We may know rats as just the furry little rodent-cousins to mice, but technicians actually use “rats” as a collective term for any and all critters living in the area (rats, squirrels, etc.) that sometimes hunker down in your engine compartment. These critters have been known to steal underhood insulation to build their nests, or often they’ll bring their own building materials and, discontent with the berries and other foods they’ve already stocked, choose to forage on nearby engine wiring and/or hoses. (Just as with our midnight snacks we’re more apt to reach for the bowl of cereal than that banana sitting on the counter.)

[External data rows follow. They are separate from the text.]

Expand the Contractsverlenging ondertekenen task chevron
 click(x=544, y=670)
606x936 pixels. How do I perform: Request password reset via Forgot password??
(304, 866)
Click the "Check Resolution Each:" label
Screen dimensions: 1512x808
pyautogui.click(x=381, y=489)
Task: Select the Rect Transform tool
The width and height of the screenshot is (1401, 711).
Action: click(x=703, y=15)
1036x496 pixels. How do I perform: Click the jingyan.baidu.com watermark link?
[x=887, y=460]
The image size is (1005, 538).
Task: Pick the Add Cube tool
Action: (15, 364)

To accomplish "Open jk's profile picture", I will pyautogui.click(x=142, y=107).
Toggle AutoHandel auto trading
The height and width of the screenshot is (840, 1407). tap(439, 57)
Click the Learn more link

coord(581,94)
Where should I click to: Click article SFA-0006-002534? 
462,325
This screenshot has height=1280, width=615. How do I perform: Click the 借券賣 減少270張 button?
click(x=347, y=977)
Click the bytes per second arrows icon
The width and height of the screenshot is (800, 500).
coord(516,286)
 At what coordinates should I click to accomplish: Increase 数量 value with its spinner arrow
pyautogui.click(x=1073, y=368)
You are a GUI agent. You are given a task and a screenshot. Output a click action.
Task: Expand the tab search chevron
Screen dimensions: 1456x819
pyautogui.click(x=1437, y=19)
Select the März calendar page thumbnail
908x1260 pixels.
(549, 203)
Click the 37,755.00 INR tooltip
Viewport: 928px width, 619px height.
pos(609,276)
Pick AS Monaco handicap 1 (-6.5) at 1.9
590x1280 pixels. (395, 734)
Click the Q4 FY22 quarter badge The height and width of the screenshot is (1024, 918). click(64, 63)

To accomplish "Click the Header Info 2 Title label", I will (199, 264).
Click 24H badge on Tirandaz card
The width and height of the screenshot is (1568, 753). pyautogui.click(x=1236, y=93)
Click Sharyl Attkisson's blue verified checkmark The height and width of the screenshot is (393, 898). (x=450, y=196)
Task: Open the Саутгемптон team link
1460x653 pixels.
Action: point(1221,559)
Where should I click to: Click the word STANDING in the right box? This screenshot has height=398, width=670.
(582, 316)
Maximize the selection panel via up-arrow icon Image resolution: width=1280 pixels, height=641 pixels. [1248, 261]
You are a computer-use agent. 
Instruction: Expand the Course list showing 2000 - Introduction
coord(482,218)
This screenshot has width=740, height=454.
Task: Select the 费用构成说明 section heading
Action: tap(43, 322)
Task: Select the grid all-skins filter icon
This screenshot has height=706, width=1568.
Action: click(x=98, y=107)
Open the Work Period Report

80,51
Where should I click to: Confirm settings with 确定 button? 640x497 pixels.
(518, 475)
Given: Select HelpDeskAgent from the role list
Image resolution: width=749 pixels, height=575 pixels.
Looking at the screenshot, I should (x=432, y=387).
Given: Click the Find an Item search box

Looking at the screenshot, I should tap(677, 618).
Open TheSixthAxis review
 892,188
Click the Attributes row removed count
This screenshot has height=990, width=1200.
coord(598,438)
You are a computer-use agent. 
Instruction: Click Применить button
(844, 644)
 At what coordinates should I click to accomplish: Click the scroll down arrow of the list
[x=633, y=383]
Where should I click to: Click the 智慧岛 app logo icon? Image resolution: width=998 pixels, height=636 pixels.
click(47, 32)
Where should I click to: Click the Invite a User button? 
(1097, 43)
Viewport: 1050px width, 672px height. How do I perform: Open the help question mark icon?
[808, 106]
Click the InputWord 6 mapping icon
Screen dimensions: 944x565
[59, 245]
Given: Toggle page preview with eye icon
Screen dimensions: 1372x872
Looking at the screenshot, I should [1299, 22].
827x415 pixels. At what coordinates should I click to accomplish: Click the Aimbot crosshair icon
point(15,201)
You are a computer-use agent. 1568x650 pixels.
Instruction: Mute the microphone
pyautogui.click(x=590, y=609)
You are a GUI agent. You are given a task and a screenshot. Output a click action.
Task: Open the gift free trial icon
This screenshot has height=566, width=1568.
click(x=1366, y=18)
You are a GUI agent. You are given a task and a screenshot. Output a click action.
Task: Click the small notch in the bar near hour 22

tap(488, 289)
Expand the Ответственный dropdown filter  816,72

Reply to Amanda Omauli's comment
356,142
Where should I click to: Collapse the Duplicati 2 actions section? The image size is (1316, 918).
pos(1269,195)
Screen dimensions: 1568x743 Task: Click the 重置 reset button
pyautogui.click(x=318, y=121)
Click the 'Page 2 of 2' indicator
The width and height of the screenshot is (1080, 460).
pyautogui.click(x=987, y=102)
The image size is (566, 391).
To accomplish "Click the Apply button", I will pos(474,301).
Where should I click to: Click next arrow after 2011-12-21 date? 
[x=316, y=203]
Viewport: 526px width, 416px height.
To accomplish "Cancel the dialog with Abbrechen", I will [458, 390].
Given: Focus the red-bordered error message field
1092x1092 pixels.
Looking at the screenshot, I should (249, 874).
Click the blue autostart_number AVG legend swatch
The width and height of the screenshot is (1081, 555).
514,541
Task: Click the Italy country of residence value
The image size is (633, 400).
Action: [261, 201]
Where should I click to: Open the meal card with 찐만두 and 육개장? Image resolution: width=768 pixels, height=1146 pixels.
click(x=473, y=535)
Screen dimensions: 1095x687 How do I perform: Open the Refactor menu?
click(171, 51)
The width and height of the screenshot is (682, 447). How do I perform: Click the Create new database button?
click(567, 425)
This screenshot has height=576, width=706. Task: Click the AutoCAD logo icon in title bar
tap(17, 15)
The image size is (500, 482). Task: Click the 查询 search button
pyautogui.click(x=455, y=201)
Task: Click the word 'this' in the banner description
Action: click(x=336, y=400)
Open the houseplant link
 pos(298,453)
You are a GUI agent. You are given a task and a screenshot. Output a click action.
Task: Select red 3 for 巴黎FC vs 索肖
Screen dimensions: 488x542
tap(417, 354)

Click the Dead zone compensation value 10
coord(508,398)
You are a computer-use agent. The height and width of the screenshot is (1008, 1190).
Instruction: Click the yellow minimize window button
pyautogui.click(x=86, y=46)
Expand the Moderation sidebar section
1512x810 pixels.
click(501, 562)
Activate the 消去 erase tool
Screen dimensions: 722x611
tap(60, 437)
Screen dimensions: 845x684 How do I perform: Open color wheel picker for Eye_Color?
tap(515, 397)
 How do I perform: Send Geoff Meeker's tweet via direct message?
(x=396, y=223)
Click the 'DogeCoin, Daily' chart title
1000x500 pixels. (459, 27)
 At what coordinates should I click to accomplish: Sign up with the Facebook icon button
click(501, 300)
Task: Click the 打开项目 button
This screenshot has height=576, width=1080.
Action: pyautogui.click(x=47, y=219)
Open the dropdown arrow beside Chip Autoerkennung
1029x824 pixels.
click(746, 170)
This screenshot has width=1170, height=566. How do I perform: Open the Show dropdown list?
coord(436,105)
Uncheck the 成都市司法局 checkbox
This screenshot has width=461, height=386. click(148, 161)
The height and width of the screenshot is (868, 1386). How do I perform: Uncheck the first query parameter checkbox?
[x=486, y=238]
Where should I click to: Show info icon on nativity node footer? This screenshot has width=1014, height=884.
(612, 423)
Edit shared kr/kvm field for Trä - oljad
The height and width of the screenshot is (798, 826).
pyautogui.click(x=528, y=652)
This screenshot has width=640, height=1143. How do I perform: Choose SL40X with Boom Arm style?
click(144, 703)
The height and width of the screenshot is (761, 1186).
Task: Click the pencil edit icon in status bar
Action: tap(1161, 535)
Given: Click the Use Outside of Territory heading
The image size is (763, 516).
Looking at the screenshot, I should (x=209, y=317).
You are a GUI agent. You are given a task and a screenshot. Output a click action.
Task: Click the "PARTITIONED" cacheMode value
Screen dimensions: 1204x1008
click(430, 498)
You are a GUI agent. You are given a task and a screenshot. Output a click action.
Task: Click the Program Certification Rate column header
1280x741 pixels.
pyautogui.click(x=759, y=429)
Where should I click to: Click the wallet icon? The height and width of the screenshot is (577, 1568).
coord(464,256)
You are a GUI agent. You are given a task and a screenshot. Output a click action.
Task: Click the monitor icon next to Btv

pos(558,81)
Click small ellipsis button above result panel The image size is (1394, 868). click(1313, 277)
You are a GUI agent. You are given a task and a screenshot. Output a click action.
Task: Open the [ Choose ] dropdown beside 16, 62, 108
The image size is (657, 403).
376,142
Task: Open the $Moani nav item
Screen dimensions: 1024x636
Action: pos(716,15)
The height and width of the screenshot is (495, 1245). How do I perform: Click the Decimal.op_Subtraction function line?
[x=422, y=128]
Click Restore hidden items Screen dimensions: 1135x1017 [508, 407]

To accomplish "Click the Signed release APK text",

The good news is this issue is usually easily repaired; the bad news is there’s no guarantee the little buggers won’t return. But here at Canyon Automotive Repair & Service, we’ll take as many preventative measures as possible to deter the critters. Our technicians will solder new wires into the harness, using shrink tubing to seal the joint, and apply a tape that appears to discourage further taste testing. In some extreme cases with multiple repairs, our Lead Tech Denny has even created wire cages to protect the wiring harness, placing in less accessible areas such as under intake manifolds and brake component wiring.
What Doesn’t Work
- Irish Spring soap. While thought often by customers as a popular rat deterrent, we’ve seen obvious teeth marks on bars of soap where rats have chewed.
- Moth balls. Although an effective deterrent of the past, the moth balls of today no longer have the chemical used to deter critters.
- Rat poison. If nothing else, you would think at least rat poison would get rid of the rats, right? Wrong! In actuality, rat poison only works after the rats have already gone.
- Lift your vehicle’s hood up and leave it raised. If you’re experiencing rat problems with your vehicle, this is the most effective way to discourage critter condos in your engine. Raising the hood removes the shelter from the elements that the critters are seeking.
- Remove any engine cover. If your vehicle’s engine compartment is wearing one of those cute engine covers made by the manufacturer, removing the cover is just as important as raising the hood to eliminate any shelter possibilities for critters.
- Be proactive. If you park your vehicle in a driveway or carport, peek under the hood once in a while to check for little footprints, piles of juniper berries, or any other signs of subdividing. If you’re noticing signs of rat habitation, plan on leaving the hood open overnight.